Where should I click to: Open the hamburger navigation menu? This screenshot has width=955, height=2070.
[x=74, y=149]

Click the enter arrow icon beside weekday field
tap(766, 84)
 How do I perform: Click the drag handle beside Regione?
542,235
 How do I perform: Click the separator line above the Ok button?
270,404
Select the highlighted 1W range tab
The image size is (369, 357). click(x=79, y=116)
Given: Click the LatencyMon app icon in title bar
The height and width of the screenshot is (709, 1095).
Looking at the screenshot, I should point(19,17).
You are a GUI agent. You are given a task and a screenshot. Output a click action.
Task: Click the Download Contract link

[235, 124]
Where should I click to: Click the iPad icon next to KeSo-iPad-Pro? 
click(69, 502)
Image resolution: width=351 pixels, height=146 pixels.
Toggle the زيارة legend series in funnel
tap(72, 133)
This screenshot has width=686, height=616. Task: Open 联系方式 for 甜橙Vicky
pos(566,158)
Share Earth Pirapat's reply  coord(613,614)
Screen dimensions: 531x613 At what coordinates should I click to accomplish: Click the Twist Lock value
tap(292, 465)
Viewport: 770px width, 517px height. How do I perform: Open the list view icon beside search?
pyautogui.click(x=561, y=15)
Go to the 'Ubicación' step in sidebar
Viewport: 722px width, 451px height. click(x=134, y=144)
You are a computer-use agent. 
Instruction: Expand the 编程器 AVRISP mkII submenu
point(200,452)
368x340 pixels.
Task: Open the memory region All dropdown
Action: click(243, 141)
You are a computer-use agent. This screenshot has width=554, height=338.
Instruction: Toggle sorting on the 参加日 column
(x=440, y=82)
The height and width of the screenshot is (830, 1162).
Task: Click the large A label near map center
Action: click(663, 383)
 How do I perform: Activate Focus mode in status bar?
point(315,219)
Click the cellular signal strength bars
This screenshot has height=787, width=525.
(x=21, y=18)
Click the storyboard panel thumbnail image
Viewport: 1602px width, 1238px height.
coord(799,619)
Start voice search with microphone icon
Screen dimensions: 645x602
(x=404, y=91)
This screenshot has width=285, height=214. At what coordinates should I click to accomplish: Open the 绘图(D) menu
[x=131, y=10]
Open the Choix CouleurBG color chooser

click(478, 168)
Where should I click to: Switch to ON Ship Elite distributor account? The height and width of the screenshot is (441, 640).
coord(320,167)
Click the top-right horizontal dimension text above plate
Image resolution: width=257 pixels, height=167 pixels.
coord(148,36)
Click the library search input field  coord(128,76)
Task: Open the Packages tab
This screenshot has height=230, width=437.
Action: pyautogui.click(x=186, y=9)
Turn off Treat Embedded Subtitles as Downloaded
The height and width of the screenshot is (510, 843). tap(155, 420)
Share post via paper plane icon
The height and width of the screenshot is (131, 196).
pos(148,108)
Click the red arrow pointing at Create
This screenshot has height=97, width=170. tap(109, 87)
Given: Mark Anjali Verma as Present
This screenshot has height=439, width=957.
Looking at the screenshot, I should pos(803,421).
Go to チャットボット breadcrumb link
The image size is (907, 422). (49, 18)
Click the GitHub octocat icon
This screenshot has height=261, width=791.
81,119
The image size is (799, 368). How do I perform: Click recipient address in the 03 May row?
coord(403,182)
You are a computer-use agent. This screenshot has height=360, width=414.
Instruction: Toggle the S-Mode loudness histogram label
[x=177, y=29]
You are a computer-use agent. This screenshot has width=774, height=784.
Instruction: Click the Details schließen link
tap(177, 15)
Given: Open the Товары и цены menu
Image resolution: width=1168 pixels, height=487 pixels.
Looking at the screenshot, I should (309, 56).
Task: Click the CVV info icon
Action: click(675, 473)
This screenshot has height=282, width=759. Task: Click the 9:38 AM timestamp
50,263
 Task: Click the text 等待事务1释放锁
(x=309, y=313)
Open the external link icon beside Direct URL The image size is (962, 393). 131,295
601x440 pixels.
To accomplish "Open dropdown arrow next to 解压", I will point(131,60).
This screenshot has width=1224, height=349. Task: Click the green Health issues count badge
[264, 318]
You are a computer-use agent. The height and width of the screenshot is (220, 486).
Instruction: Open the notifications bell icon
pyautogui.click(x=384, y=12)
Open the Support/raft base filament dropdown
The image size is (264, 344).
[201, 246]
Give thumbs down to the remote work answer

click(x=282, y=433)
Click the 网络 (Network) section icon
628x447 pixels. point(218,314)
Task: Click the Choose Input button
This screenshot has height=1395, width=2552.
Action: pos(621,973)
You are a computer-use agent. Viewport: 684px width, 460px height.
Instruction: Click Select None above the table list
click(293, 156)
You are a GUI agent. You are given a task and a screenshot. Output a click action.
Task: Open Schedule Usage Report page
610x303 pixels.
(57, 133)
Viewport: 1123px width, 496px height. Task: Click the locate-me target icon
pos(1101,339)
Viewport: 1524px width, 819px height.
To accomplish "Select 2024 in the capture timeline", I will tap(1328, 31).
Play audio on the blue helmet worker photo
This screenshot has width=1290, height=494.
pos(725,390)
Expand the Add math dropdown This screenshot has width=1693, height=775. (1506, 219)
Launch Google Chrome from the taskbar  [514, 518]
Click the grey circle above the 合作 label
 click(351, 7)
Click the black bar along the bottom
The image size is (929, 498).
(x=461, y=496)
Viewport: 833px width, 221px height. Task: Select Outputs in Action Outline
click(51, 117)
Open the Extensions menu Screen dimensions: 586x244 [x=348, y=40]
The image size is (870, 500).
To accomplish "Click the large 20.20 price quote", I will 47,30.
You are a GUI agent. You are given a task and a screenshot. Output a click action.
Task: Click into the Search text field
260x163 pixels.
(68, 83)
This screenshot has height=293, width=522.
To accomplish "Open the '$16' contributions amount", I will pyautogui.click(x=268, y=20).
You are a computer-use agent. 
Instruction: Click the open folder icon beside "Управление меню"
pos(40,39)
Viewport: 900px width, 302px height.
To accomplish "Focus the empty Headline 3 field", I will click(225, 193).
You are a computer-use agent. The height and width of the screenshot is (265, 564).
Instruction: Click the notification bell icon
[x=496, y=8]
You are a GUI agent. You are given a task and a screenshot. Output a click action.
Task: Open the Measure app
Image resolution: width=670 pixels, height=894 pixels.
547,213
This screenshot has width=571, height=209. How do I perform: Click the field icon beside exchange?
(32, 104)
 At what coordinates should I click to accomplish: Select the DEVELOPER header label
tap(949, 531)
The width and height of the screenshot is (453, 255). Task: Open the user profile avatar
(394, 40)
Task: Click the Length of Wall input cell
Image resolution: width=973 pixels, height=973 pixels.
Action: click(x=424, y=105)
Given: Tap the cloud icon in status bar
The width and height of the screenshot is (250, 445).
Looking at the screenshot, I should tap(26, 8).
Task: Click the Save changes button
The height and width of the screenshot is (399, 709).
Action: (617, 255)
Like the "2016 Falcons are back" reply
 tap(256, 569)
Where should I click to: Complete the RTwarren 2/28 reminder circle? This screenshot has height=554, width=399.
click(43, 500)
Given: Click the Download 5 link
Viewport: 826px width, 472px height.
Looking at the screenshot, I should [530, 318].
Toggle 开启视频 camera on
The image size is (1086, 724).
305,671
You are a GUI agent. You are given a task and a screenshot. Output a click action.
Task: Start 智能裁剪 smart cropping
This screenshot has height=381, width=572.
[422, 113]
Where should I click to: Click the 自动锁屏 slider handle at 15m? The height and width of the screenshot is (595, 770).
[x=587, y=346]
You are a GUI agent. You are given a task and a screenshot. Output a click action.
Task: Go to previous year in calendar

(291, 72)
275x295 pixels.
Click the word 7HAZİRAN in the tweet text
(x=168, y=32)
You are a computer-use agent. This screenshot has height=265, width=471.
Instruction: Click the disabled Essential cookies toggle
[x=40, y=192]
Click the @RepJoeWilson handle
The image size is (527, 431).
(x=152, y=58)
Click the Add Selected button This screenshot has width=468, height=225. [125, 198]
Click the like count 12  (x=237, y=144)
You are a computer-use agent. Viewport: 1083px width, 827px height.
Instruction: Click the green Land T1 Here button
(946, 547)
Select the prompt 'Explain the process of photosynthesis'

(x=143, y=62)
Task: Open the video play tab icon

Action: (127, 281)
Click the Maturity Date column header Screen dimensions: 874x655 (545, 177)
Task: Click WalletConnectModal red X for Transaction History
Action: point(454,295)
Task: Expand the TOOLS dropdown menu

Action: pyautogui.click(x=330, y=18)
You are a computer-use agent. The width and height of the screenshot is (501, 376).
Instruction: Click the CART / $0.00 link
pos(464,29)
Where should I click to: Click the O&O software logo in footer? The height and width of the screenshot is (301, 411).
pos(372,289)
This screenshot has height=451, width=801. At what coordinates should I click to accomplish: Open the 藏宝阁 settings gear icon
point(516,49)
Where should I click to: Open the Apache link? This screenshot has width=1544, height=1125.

→ **Exercise brief**:
Starting at the line that has "This screenshot has width=1224, height=349." and ending at the line that has "is (220, 486).", please write out the lines above exactly, leaving out all others.

→ **Response**:
This screenshot has width=1224, height=349. Task: Click the green Health issues count badge
[264, 318]
You are a computer-use agent. The height and width of the screenshot is (220, 486).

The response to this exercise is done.